Dengan adanya pandemi, hikmah yang bisa kita petik darinya bukan mengenai bagaimana semua perusahaan harus bisa memiliki unit bisnis yang diuntungkan dari situasi sejenis (misalnya kita berasumsi semua perusahaan harus punya unit usaha logistik). Kendati strategi ini bagus dari sudut pandang diversifikasi, hal ini bukanlah yang utama.
Yang utama justru lebih kepada bagaimana dunia bisnis mampu menyadur model-model bisnis mana yang usang dan tidak lagi efektif. Misalnya, dengan adanya pandemi restoran dapat melihat bahwa layanan pesan-antar memiliki potensi yang besar untuk digali sehingga akhirnya model bisnis restoran dapat dimodifikasi untuk mengakomodir perubahan paradigma ini. Perubahan ini juga bermanfaat bagi pemilik modal restoran dalam hal mengatur ulang alokasi modalnya.

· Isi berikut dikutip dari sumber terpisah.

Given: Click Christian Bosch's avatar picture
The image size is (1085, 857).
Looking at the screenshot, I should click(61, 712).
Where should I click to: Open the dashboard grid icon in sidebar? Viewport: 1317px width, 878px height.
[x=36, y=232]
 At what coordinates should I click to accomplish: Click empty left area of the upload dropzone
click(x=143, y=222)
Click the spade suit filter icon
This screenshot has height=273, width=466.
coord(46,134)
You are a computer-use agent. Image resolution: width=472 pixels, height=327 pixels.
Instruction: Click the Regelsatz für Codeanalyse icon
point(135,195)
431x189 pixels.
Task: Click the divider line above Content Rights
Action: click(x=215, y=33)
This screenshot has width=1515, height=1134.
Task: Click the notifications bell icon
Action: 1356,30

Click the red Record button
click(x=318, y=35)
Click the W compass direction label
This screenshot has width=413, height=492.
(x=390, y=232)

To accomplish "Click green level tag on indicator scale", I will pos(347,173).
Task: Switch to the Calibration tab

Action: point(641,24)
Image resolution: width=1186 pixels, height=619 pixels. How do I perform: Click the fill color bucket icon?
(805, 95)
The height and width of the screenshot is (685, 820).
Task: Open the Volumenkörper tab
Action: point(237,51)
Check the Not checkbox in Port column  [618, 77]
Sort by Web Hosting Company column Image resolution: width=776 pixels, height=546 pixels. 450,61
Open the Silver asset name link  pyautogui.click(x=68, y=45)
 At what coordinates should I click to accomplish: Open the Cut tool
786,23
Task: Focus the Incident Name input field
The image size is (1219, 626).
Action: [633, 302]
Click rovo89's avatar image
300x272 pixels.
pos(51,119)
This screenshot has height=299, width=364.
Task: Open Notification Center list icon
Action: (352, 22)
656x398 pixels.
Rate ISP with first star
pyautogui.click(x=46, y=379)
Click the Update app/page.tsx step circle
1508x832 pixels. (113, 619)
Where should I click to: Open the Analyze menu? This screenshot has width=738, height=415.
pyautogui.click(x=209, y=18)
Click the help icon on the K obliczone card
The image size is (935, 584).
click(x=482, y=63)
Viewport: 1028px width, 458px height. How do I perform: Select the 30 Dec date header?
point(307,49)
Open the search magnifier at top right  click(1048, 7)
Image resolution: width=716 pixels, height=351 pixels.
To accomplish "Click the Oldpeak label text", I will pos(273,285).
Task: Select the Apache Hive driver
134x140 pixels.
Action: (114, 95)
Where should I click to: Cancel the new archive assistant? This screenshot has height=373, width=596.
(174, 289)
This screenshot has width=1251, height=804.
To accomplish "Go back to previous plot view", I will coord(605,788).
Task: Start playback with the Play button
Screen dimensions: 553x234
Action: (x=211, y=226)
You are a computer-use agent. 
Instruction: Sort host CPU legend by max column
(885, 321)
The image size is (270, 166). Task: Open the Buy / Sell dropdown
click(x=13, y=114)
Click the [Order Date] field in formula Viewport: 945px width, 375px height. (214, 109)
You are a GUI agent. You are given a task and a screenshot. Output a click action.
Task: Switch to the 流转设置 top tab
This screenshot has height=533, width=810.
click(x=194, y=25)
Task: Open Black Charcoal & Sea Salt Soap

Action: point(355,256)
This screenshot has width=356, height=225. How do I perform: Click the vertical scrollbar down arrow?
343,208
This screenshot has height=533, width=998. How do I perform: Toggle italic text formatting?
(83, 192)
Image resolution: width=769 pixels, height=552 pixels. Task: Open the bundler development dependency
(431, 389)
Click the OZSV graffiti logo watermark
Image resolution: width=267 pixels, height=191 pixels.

Sayangnya, sebagian birokrat tidak justru memandang pandemi dengan mengedepankan intervensi yang tidak perlu terhadap ekonomi. Misalnya, Amerika Serikat yang memberikan stimulus pinjaman bagi beberapa perusahaan, sebagian berakhir dengan kasus manipulasi. Akibatnya, perusahaan menjadi "manja" dalam menangani masalah, mirip seperti bagaimana tubuh menjadi "manja" dalam melawan penyakit akibat keberadaan obat.
Di Indonesia, hal yang mirip juga terjadi ketika pemerintah memberi begitu banyak insentif mulai dari pajak sampai subsidi gaji. Situasi ini, kendati dalam jangka pendek menjadi bantalan agar krisis tidak berdampak parah terhadap daya beli masyarakat, dalam jangka panjang hanya akan melemahkan kemampuan ekonomi real masyarakat.
Situasi ini sudah terjadi sebetulnya di Amerika Serikat di mana negara tersebut saat ini mengalami kekurangan suplai tenaga kerja kasar. Para tenaga kerja lebih menyukai stimulus bulanan ratusan dollar ketimbang harus bekerja. Perusahaan di sana sampai harus memberikan bonus tertentu hanya supaya para kandidat mau datang melamar.
Yang harus kita ingat, dalam ekonomi tidak ada yang gratis. Selalu ada efek sampingan lapis dua, tiga, empat, dan seterusnya yang harus dipertimbangkan. Ketika stimulus secara royal ditebar oleh pemerintah, terlepas dari ada atau tidaknya kepentingan elektoral, pasti ada harga yang harus kita bayar bersama ke depannya. Dan ini terbukti dengan bertambahnya utang pemerintah selama masa pandemi secara signifikan demi membiayai stimulus dan subsidi yang sedang berjalan, sesuatu yang ke depannya harus dibayar kembali dengan beberapa persen bunga menyertainya.
Final Thought
Pandemi sebagai black swan event membuka mata kita terhadap seberapa rentannya masyarakat, baik dari segi kesehatan maupun ekonomi, ketika muncul suatu stressor yang bersifat disruptif.
Perlu ada kesadaran dari kita untuk berubah, namun bukan dalam rangka semakin mengisolasi diri dari stressor di masa depan. Sebaliknya, dengan menyadari bahwa tubuh dan ekonomi memiliki potensi antifragile terhadap beberapa stressor, kita dapat dengan lebih bijak mempersiapkan keduanya untuk menghadapi stressor disruptif selanjutnya di masa depan.
Terlepas dari seberapa parahnya media menggambarkan kondisi pandemi saat ini, entah dengan krisis ekonomi yang menyertainya maupun dengan varian virus yang semakin mematikan, ada alasan untuk optimisme. Jika kita perhatikan, baru pada pandemi kali inilah dunia mampu bersinergi lewat riset-riset bersama. Hasilnya, memasuki tahun kedua pandemi, vaksinasi sudah dapat dijalankan dan membuat sebagian negara mampu hidup berdampingan dengan COVID-19 sebagai endemi alih-alih pandemi.